Source passage:
= = = = = = =
5)A Participant’s Target Incentive Award is calculated as set forth below:

(A)Where a Participant’s Target Incentive Award is based on the Incentive Target Percentage, the Target Incentive Award is calculated as:

i.Group 1 Countries: the sum of the product of a Participant’s Eligible Earnings for the portion of the Performance Period that the Participant is eligible to participate in the Plan, multiplied by the Incentive Target Percentage for the Participant’s salary grade in the respective period of eligibility.

ii.Group 2 Countries: the product of a Participant’s Eligible Earnings as of the immediately preceding December 31st, multiplied by the Incentive Target Percentage in effect on December 31st for the Participant’s salary grade, pro-rated for the number of months during the Performance Period in which he or she is eligible to participate in the Plan.

iii.For Participants in the ELTI Program: the sum of the product of the Participant’s Eligible Earnings for the portion of the Performance Period in which he or she is eligible to participate in the Plan (adjusted for changes in grades, Incentive Target Percentages or eligibility, as applicable), multiplied by the Incentive Target Percentage for the Participant’s salary grade in the respective period of eligibility. However, if the Participant’s salary grade has not been reduced since January 1, 2022 and his/her Target Incentive Award for the 2021 performance year is higher than the calculated amount under this Section 5 for the current Performance Period, then the 2021 Target Incentive Award shall be the Participant’s Incentive Target Amount for such year. This provision shall apply until such time as the Target Incentive Award for such future Performance Period exceeds the 2021 Target Incentive Award.

(B)Where a Participant’s Target Incentive Award is based on the Incentive Target Amount, the Target Incentive Award is calculated as 1/365th /366th of the annual fixed Incentive Target Amount for each day within a month the Participant is eligible to participate in the Plan.

(b)A Participant’s final Award shall be capped at 250% of the Target Incentive Award which is the maximum Incentive Award Opportunity.
= = = = = = =
Data section:
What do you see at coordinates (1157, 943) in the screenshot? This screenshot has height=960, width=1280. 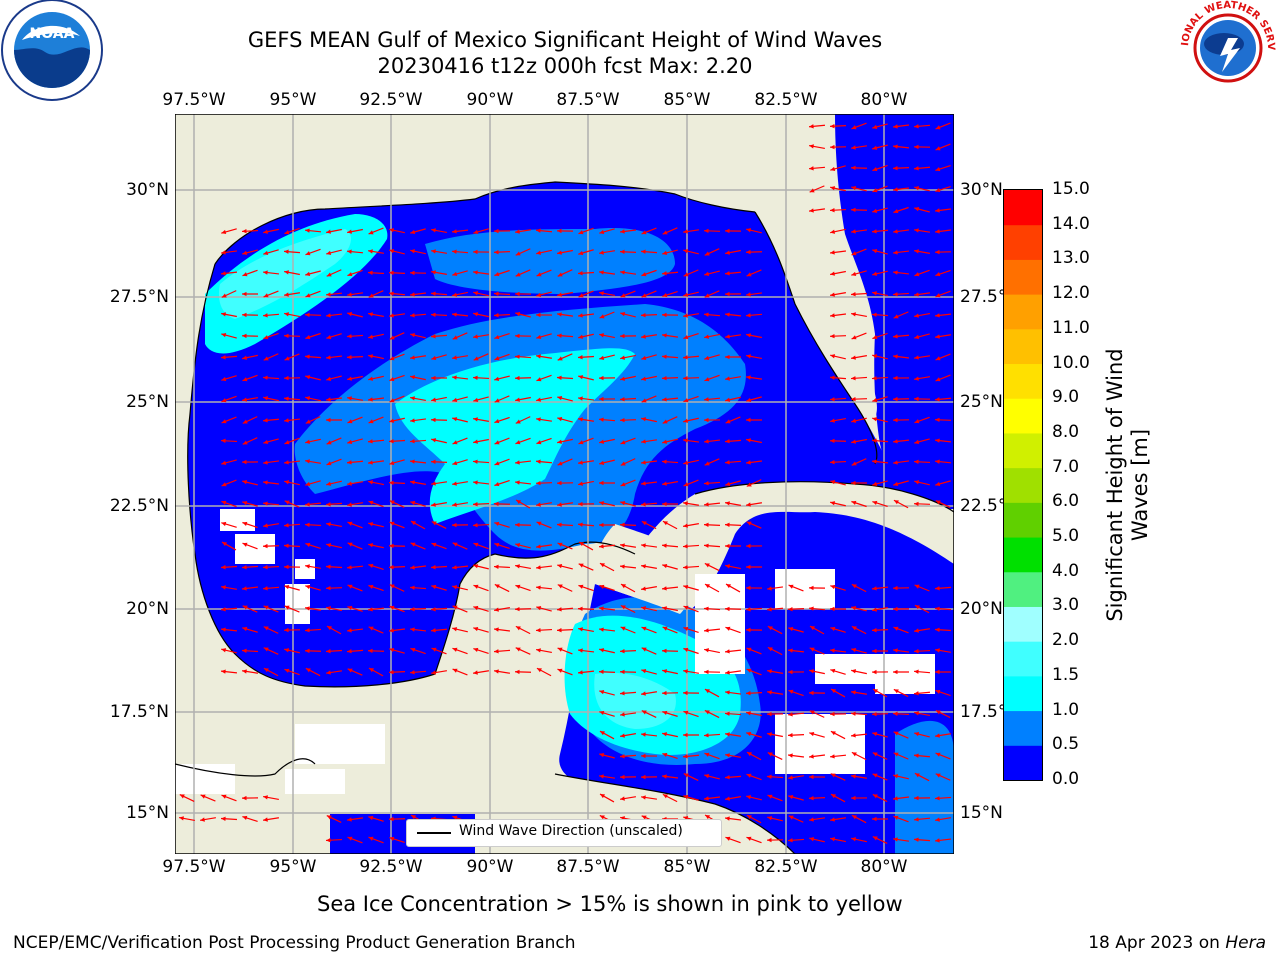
= = = = = = =
Write the next part of the incentive plan provisions on award calculation, beginning after the sentence that ends "which is the maximum Incentive Award Opportunity."

(c)Notwithstanding the foregoing, any Award may also be subject to such other terms and conditions as the Committee shall deem advisable or appropriate from time to time, consistent with the provisions of the Plan as herein set forth, including but not limited to, the pro-ration or adjustment of Target Incentive Awards, Incentive Target Percentages and/or Incentive Award Opportunities, and Incentive Target Amounts, based upon a Participant’s date of hire, re-hire, change in position and/or salary grade (including a change in position or other similar change that causes the Participant to no longer be eligible for the Plan), change in local base salary, or transfer to a different business unit or division during a Performance Period. In addition, any Awards granted to Participants may contain such other provisions as may be necessary to meet the requirements of the Code and/or related regulations issued thereunder in order to satisfy or comply with relevant law.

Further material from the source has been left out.